***** Material for this exercise *****
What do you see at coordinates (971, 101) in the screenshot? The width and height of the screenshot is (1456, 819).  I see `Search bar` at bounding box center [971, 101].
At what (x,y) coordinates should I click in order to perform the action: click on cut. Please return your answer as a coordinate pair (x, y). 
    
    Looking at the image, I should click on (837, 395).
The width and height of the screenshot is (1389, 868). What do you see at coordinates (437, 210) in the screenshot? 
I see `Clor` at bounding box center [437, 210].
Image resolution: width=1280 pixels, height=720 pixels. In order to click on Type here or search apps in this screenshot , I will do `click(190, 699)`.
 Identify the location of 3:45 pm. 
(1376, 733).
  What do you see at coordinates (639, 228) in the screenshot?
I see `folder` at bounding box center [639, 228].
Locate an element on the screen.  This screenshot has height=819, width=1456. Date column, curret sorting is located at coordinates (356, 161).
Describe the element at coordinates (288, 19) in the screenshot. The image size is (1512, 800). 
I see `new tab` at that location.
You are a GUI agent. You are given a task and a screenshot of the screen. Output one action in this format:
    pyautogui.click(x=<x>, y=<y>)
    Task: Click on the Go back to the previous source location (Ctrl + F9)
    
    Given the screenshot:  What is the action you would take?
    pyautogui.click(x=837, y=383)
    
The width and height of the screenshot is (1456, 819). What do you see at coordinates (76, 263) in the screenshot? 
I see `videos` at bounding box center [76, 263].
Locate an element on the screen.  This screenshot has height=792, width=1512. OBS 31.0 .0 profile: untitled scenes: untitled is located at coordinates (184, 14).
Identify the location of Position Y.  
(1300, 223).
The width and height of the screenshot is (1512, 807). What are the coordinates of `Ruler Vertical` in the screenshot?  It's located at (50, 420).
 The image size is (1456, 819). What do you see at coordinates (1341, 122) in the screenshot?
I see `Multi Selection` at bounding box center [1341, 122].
*****
**To be done**: Print the records without change, beginning at their first line and stopping after the line that contains "at that location.".

**Full output**:
What do you see at coordinates (971, 101) in the screenshot? The width and height of the screenshot is (1456, 819).  I see `Search bar` at bounding box center [971, 101].
At what (x,y) coordinates should I click in order to perform the action: click on cut. Please return your answer as a coordinate pair (x, y). 
    
    Looking at the image, I should click on (837, 395).
The width and height of the screenshot is (1389, 868). What do you see at coordinates (437, 210) in the screenshot? 
I see `Clor` at bounding box center [437, 210].
Image resolution: width=1280 pixels, height=720 pixels. In order to click on Type here or search apps in this screenshot , I will do `click(190, 699)`.
 Identify the location of 3:45 pm. 
(1376, 733).
  What do you see at coordinates (639, 228) in the screenshot?
I see `folder` at bounding box center [639, 228].
Locate an element on the screen.  This screenshot has height=819, width=1456. Date column, curret sorting is located at coordinates (356, 161).
Describe the element at coordinates (288, 19) in the screenshot. The image size is (1512, 800). 
I see `new tab` at that location.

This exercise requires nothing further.